=== SOURCE ===

The 2023 edition, which took place over two days at Halas Hall this past weekend, was much more conventional.

There was No. 10 overall pick Darnell Wright and the Day 2 defensive tackles Zacch Pickens and Gervon Dexter sucking up most of the attention. There were undrafted free agents and minicamp tryout participants, but the first full draft class of the Poles era garnered almost all of the attention. Much is expected of the top-six picks in the class.

There's a chance one or two undrafted guys make the roster, but it's more of a long shot this year than last.


The Bears plan for the 2023 season to be the first of a long climb toward the top, with the 2023 class serving as the foundation along with quarterback Justin Fields, Brisker, Gordon, cornerback Jaylon Johnson, wide receivers Darnell Mooney and DJ Moore, tight end Cole Kmet, and linebackers Tremaine Edmunds and T.J. Edwards.

The 2023 draft class arrived at Halas Hall with questions surrounding it. The two-day minicamp answered some of those questions but also gave us more to ponder as we turned the page to OTAs.

Darnell Wright's readiness

The Bears drafted Darnell Wright because they viewed him as the best offensive tackle in the class who also has the highest ceiling.

=== DATA BLOCK ===

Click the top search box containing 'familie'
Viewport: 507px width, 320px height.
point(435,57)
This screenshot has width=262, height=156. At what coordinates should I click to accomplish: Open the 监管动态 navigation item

===

> _TO DO_
a - Where was the two-day minicamp held, according to the Bears minicamp text?
b - According to the Bears minicamp text, why did the Bears draft Darnell Wright?
c - Which members of the 2023 draft class does the Bears minicamp text name?

> _RESPONSES_
a - Halas Hall.

b - The Bears saw him as the best offensive tackle in the class and the one with the highest ceiling.

c -
- Darnell Wright
- Zacch Pickens
- Gervon Dexter